Maryam (Mila Al Zahrani) is a small-town doctor who gets little respect from patients (an old man brought into her ER after a car accident refuses to let her touch him or look him in the eyes) or her bosses (who suggest that male nurses take care of the old man rather than defend her position as a physician). The road to the town’s one hospital isn’t paved, meaning their driveway is prone to turning into a mud pit, and Maryam would like nothing more than to get a transfer to Riyadh.

When she tries traveling to Dubai for a job interview, however, she’s stymied at the airport because her travel permit has expired. “Who is your guardian?” demands the customs agent; it’s her father Abdulaziz (Khalid Abdulraheem), but he’s a musician who’s off touring with his band, thrilled to be playing for audiences and not just wedding guests for once. (The tour allows Al Mansour to take us to corners of Saudi Arabia most of us have never seen, as the group performs everywhere from open fields to tacky amusement parks to a modern concert hall.)

Trying to sort out her travel permit, Maryam winds up in a bureaucratic maze in which she applies to run for her town council. She has no intention to campaign until she realizes the position would give her the power to finally pave the road to the hospital and to show the men in Riyadh that she’s not just a “hick doctor.” With the help of her sister Selma (a wonderfully sardonic Dae Al Hilali) and over the objections of her ever-mortified teenage sister Sara (Nora Al Awadh), Maryam launches her political career, hosting a women-only fundraiser (this is a country where even wedding parties are segregated by gender) and eventually even attempting to address a group of men, despite local taboos forbidding women from doing so.
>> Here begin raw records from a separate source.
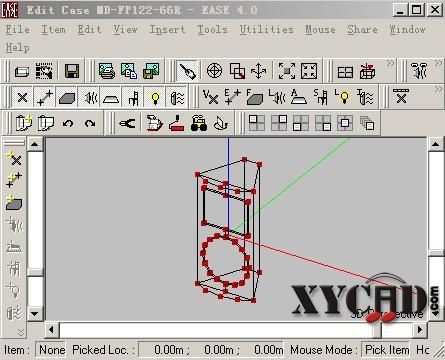Select the Pick Item pointer tool
This screenshot has width=445, height=360.
pos(188,71)
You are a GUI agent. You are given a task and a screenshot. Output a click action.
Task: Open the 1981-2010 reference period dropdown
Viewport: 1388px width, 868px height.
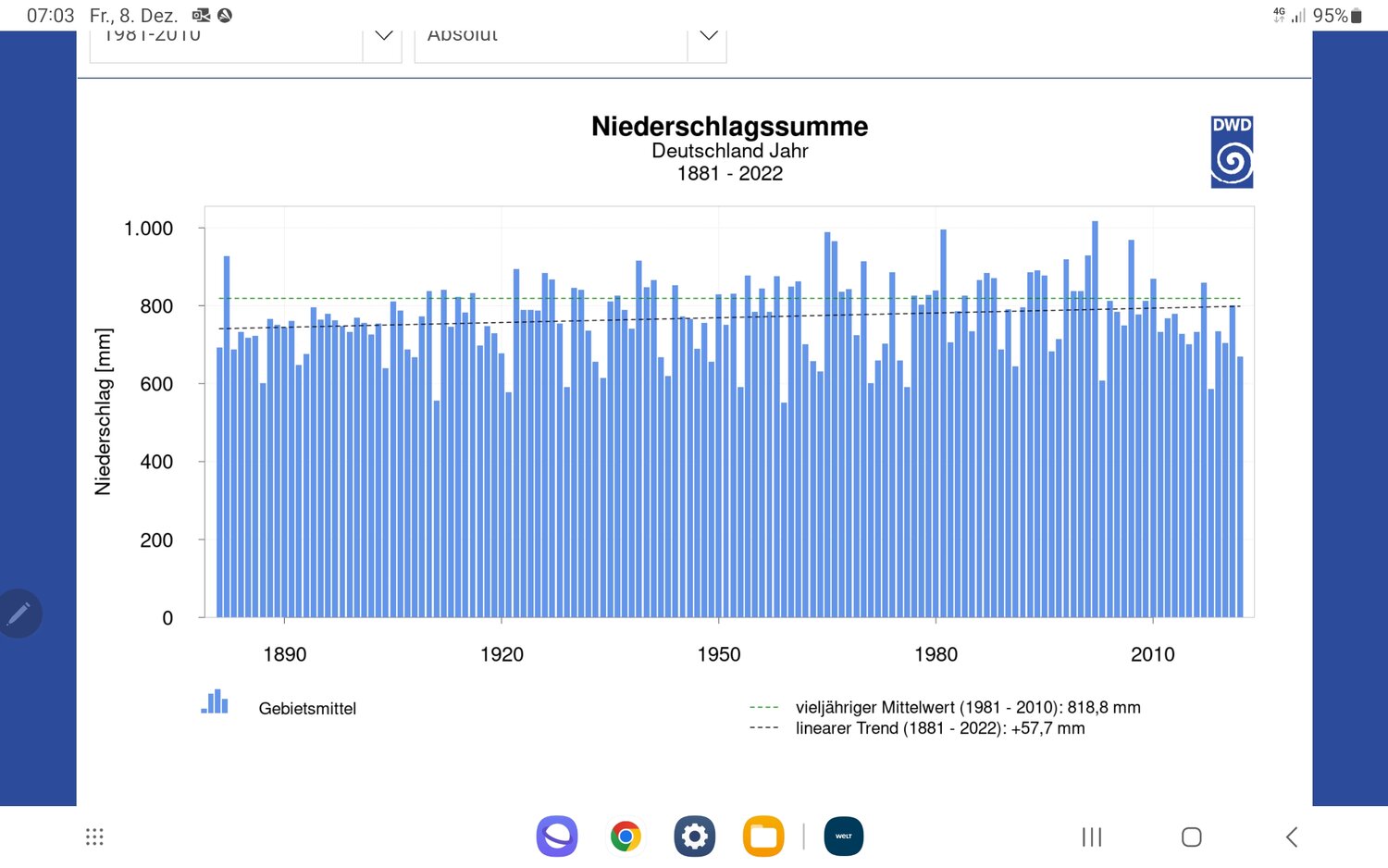pos(245,42)
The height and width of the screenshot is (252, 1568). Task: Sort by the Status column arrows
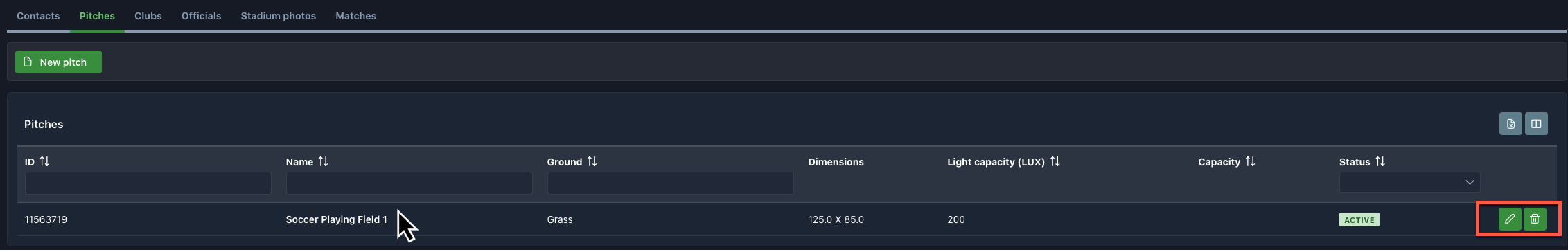click(1380, 161)
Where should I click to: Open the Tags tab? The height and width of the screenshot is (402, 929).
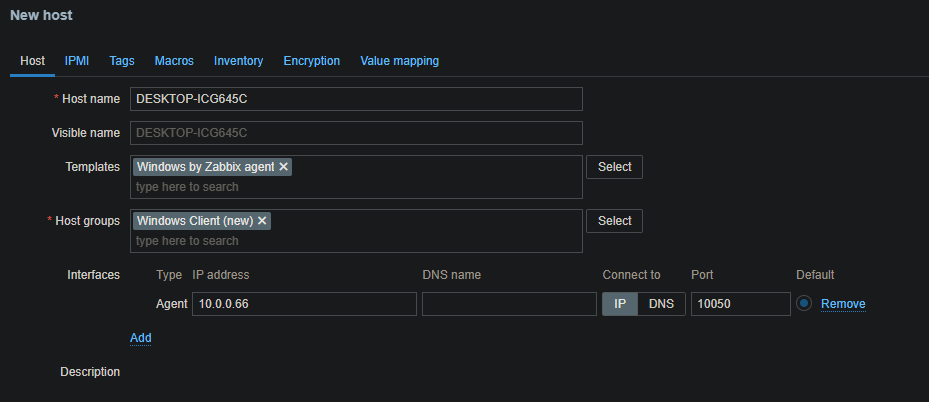point(122,61)
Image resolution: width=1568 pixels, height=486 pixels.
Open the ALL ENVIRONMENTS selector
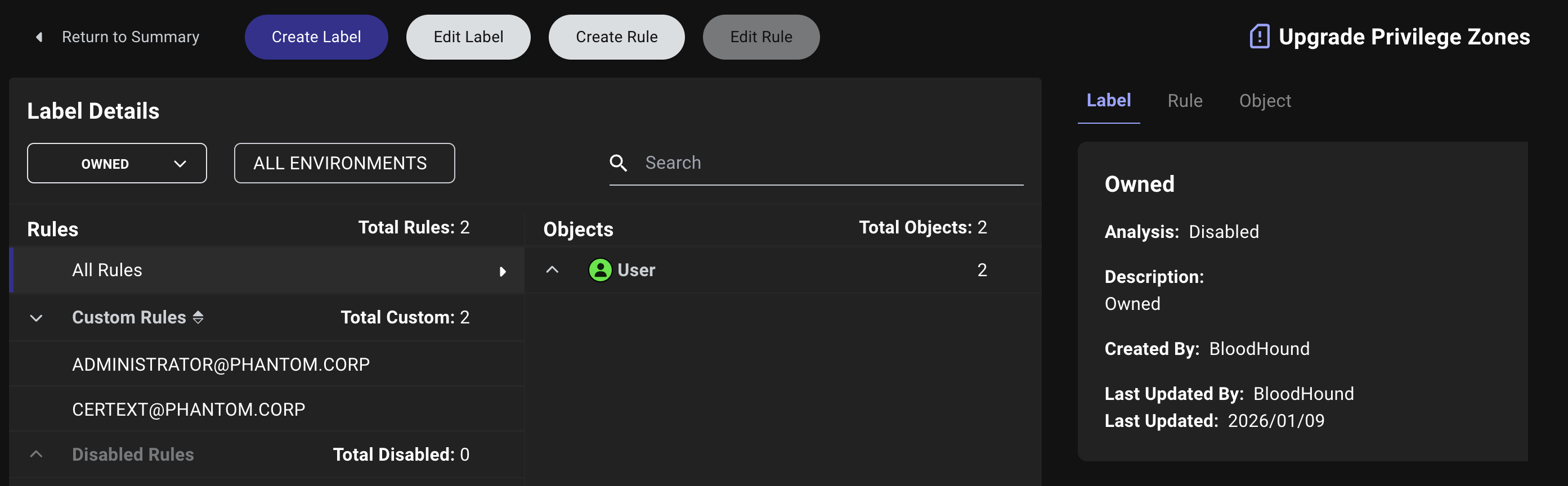[344, 163]
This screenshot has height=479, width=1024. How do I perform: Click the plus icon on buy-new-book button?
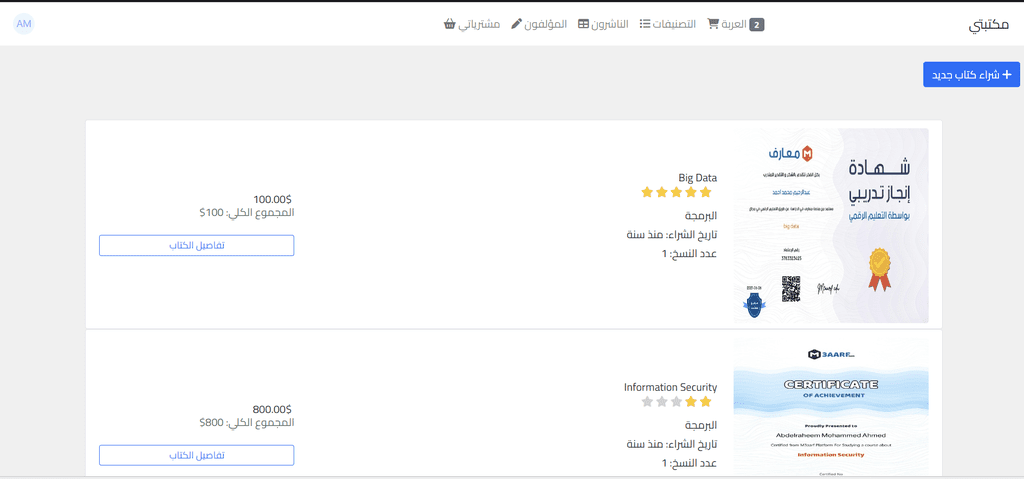(1006, 74)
(One of the film’s most pointed comparisons of the modern world in conflict with ancient traditions comes when Maryam creates a campaign video for YouTube; Selma uses green-screen effects to add backgrounds and butterflies, while Maryam speaks about the issues with her head entirely covered, lest anyone accuse her of immodesty.)

Al Mansour and her co-writer Brad Niemann skillfully manage to get their message across without banging a gong; it helps that “The Perfect Candidate” tosses a wide net over the excesses of fundamentalism by periodically reminding us that Abdulaziz is also an outsider because of being a musician. (Outlier radicals object to music as well, and at point it appears that terror threats might shut down the tour.) While we’re constantly reminded of the absurd degree in which women are expected to separate themselves from and capitulate to the men, “The Perfect Candidate” isn’t a single-issue movie.
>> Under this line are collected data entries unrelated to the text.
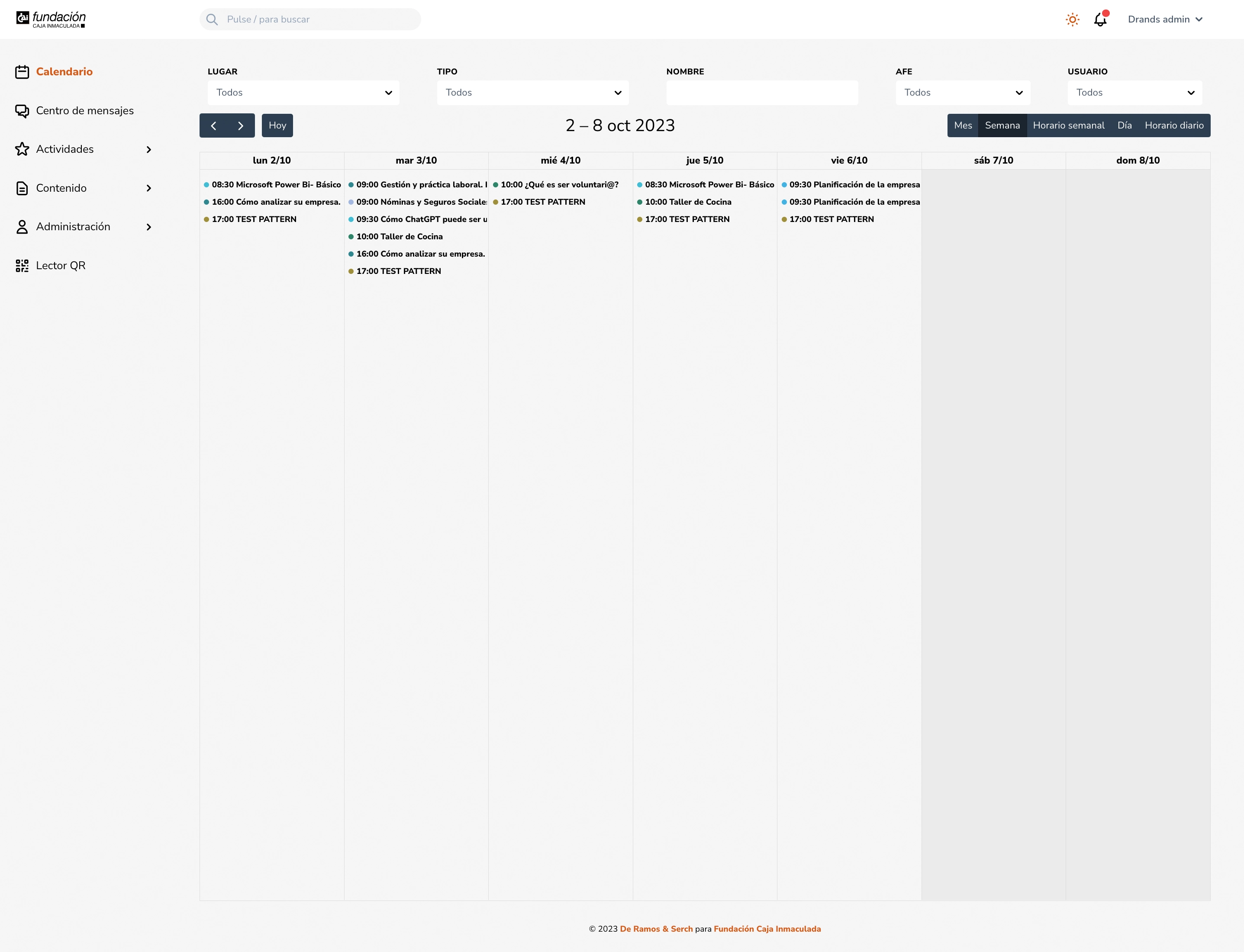The height and width of the screenshot is (952, 1244).
Task: Open the TIPO dropdown filter
Action: point(532,92)
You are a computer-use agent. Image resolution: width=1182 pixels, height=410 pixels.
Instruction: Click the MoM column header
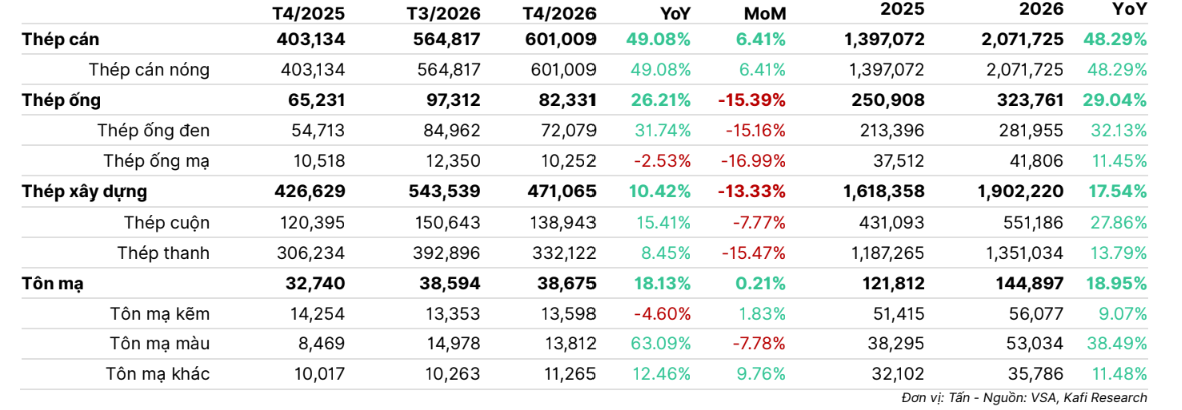point(762,12)
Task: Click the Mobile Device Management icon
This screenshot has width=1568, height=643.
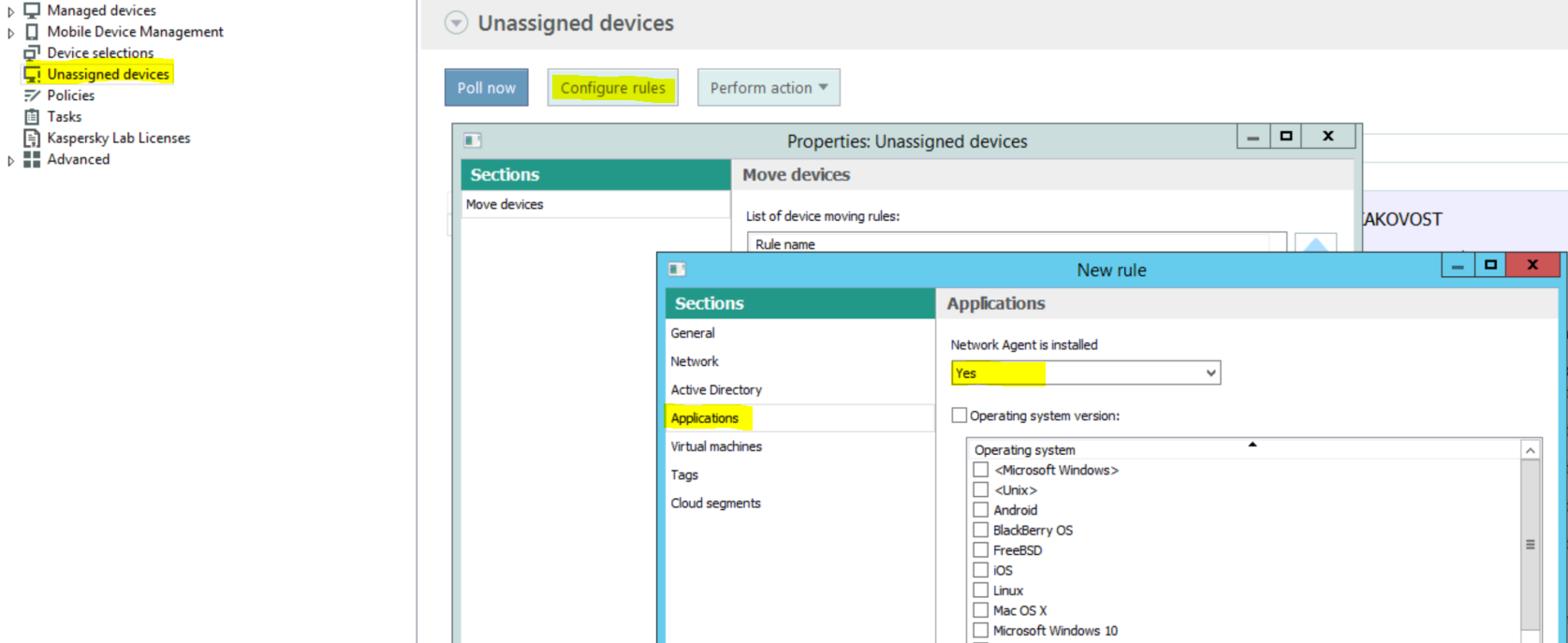Action: [x=32, y=32]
Also keeping the film from being a jeremiad is the warmth and empathy of the performances. Maryam is afraid to speak up at first — she suffered similar stage fright as a child, when her mother tried to make her sing onstage — so it isn’t until late in the film that she firmly and forthrightly finds the ability to defend herself and to decry the rampant sexism that surrounds her. Abdulaziz laments that his daughters are driving him to an early grave, but it’s also clear that he respects their independence and their drive. The fact that all four members of this family are played by first-timers is astonishing; Al Mansour clearly knows how to craft natural, lived-in characters, even with newcomers. (Abdulrahim is a real-life musician, and the film spotlights his talents as a vocalist and oud player.)

The score by Volker Bertelmann (“Hotel Mumbai”) laces together Middle Eastern and Western influences, and set decorator Marie-Catherine Theiler creates Maryam’s world with efficacy, from the gaudily decorated wedding-party spaces to the mud-flecked hospital to the TV studio where Maryam undergoes a condescending morning-show interview.

Maryam’s reconciliation with her dead mother and her family’s tradition of musicality comes off a bit rushed, but it’s the one element of the film that doesn’t feel fleshed-out and fully explored. Otherwise, “The Perfect Candidate” feels like a film that both represents a new era for women in the Muslim world and also one that will help push that movement forward.